Bitcoin's surge in value from $100 to $1,200 in just four months was believed to be a result of substantial Chinese investment in the currency, but, as was seen during a similar boom and bust in April, the currency is extremely volatile and is not backed up by any central bank.
BTC China was forced to block deposits after a number of third party payment providers - such as YeePay and TenPay - gave notice that they could no longer provide their services to the exchange, in compliance with the central bank's actions.
The People's Bank of China issued a statement saying bitcoin is not a currency and therefore banks and other financial services are forbidden from dealing with it.
Withdrawals of funds from BTC China remain unaffected, but with no money going in this leaves the exchange in a precarious situation, worsened by bitcoin's falling value encouraging investors to cash in, for fear of the currency's value not recovering.
Analysts urged investors to remain calm, claiming the real value in bitcoin will be its widespread use and acceptance in less restrictive countries.

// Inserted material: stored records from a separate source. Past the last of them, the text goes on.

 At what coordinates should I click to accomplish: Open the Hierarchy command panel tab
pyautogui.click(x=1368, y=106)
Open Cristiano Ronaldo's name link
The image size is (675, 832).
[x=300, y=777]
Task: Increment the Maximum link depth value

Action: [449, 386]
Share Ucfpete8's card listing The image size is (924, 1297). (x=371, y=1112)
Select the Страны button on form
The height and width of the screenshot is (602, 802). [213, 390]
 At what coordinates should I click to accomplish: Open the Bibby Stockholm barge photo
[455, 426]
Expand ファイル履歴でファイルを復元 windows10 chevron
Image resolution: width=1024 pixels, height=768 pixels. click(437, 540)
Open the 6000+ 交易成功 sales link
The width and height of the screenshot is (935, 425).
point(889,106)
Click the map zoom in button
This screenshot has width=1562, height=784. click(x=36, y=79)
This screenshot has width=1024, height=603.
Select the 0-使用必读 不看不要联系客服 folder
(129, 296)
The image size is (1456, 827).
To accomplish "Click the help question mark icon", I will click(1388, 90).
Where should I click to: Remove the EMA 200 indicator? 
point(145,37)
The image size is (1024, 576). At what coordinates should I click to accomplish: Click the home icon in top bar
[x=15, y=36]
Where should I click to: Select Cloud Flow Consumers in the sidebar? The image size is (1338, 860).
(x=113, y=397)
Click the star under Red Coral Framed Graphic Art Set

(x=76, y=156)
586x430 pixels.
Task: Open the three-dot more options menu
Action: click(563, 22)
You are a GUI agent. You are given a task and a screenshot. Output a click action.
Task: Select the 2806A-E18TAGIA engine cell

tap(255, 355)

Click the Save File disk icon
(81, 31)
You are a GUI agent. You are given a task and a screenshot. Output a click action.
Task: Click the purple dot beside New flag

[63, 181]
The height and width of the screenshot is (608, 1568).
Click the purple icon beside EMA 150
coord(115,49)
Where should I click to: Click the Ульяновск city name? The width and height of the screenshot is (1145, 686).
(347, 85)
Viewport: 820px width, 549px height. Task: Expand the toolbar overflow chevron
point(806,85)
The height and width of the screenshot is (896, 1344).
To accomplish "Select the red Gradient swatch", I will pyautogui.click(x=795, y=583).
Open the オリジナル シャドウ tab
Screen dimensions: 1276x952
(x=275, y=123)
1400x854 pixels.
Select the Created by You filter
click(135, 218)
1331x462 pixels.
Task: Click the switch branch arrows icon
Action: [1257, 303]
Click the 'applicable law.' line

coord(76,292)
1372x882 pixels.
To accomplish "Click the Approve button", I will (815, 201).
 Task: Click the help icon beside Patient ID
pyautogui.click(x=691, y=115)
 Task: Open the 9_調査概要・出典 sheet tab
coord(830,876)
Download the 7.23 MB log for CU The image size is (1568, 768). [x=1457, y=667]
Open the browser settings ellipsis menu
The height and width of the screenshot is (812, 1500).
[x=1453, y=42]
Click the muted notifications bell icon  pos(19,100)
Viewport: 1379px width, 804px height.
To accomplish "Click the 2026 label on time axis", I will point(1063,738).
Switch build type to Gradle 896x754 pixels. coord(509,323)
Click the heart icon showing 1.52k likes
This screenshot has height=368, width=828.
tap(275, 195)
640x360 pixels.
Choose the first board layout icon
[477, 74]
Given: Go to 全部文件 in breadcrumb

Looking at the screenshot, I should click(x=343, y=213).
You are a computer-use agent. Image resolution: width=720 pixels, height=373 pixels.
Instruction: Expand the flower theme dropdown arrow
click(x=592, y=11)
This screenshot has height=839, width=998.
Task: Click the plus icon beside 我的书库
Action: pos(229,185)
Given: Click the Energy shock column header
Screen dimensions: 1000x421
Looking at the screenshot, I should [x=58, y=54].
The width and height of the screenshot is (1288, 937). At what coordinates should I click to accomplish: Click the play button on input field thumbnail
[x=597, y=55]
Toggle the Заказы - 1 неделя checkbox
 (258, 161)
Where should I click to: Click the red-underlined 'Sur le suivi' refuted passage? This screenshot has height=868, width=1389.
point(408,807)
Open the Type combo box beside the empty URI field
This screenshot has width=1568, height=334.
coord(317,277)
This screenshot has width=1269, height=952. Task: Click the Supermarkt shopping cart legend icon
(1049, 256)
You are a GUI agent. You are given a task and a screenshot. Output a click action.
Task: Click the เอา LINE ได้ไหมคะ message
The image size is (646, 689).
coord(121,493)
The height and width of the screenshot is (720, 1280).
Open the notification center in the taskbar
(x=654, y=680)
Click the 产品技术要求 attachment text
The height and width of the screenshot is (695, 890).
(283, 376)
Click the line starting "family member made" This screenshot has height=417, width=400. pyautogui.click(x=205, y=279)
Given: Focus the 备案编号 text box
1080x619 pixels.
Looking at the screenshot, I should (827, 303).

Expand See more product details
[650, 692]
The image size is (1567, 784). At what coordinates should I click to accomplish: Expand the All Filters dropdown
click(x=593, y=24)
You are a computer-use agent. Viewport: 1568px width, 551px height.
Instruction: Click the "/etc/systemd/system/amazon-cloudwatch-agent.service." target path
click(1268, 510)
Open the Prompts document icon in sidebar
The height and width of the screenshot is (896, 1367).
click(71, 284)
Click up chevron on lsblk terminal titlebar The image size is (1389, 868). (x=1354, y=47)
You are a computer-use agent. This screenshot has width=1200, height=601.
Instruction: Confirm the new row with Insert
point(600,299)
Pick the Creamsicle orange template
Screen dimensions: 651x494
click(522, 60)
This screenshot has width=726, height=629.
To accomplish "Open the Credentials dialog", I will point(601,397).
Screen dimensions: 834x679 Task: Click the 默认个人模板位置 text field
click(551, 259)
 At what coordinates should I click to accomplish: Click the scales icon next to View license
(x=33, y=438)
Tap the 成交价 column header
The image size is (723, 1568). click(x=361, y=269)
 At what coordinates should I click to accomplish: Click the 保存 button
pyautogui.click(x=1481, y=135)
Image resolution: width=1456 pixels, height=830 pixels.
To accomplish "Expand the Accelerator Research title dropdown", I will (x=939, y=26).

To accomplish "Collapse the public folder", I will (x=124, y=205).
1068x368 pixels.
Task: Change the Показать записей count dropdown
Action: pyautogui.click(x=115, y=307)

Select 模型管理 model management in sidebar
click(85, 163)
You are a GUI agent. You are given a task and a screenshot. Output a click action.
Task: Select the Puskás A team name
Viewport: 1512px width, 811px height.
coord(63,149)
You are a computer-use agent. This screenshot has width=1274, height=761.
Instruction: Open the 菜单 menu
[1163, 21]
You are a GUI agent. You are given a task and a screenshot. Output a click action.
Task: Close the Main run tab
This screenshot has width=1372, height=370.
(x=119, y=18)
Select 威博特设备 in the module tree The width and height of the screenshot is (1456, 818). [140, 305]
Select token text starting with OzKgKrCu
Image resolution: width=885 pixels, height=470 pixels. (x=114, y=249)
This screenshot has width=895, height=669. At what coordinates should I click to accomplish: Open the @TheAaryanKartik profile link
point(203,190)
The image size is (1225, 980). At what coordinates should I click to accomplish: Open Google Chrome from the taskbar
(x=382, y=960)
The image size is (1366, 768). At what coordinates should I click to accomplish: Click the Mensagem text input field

Jaron Lukasiewicz, CEO of New York-based bitcoin exchange Coinsetter told CoinDesk: "This development will have a negative influence on bitcoin's near-term price potential, but I would encourage investors to remember that speculation doesn't drive reliable value in general.
"Bitcoin's long term value will ultimately be derived through global usage as a payment network in less restrictive countries."
This week also saw Denmark state bitcoin is not regulated there, but added that because the currency is not policed by the country's existing financial rules, anyone who wishes to operate a bitcoin-related business can do so without government approval.
However, and echoing the European Banking Authority, Denmark's Financial Supervisory Authority warned that because bitcoin is unregulated, investors should exercise caution when dealing with the currency - and that its use carries implications for both tax and crime.